-- TEXTE À LIRE --
* * * *

34. Créole et autres termes annexes

Jean Bernabé

13. Mai 2011

Il s’est développé dans les premiers temps de la colonisation française dans la Caraïbe un instrument linguistique indispensable à la communication entre gens d’origines ethniques et linguistiques différentes, à savoir le créole. Cette création s’est faite sur fond de langue amérindienne, pourvoyeuse d’un certain de mots relevant de la culture matérielle, notamment la pêche, la vannerie, l’agriculture etc. C’est de manière tout à fait inconsciente que les natifs des différents parlers dialectaux de l’ouest de la France et ceux qui parlaient différentes langues africaines, ont été amenés à créer cet outil de communication.

* * * *

-- MATÉRIEL RECUEILLI --
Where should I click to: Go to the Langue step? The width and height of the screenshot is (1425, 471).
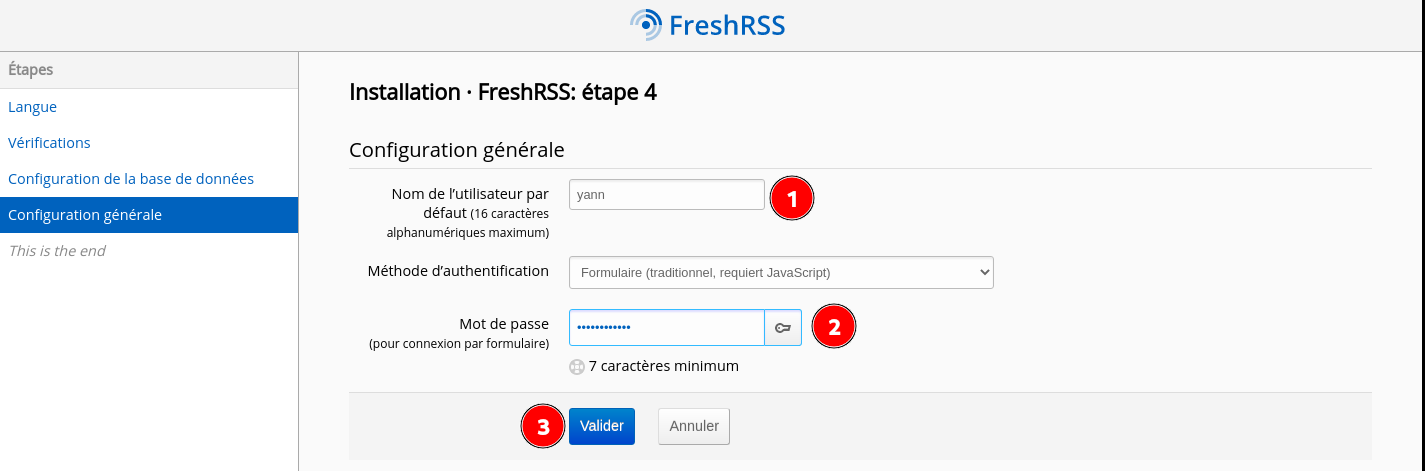point(32,107)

* * * *

-- OBJECTIF --
Modifiez le passage du texte sur le créole allant de « Jean Bernabé » jusqu'à « outil de communication. » en y remplaçant « vannerie » par « poterie ». Les lignes n'ont aucun rapport avec le texte.

-- RÉPONSE ATTENDUE --
Jean Bernabé

13. Mai 2011

Il s’est développé dans les premiers temps de la colonisation française dans la Caraïbe un instrument linguistique indispensable à la communication entre gens d’origines ethniques et linguistiques différentes, à savoir le créole. Cette création s’est faite sur fond de langue amérindienne, pourvoyeuse d’un certain de mots relevant de la culture matérielle, notamment la pêche, la poterie, l’agriculture etc. C’est de manière tout à fait inconsciente que les natifs des différents parlers dialectaux de l’ouest de la France et ceux qui parlaient différentes langues africaines, ont été amenés à créer cet outil de communication.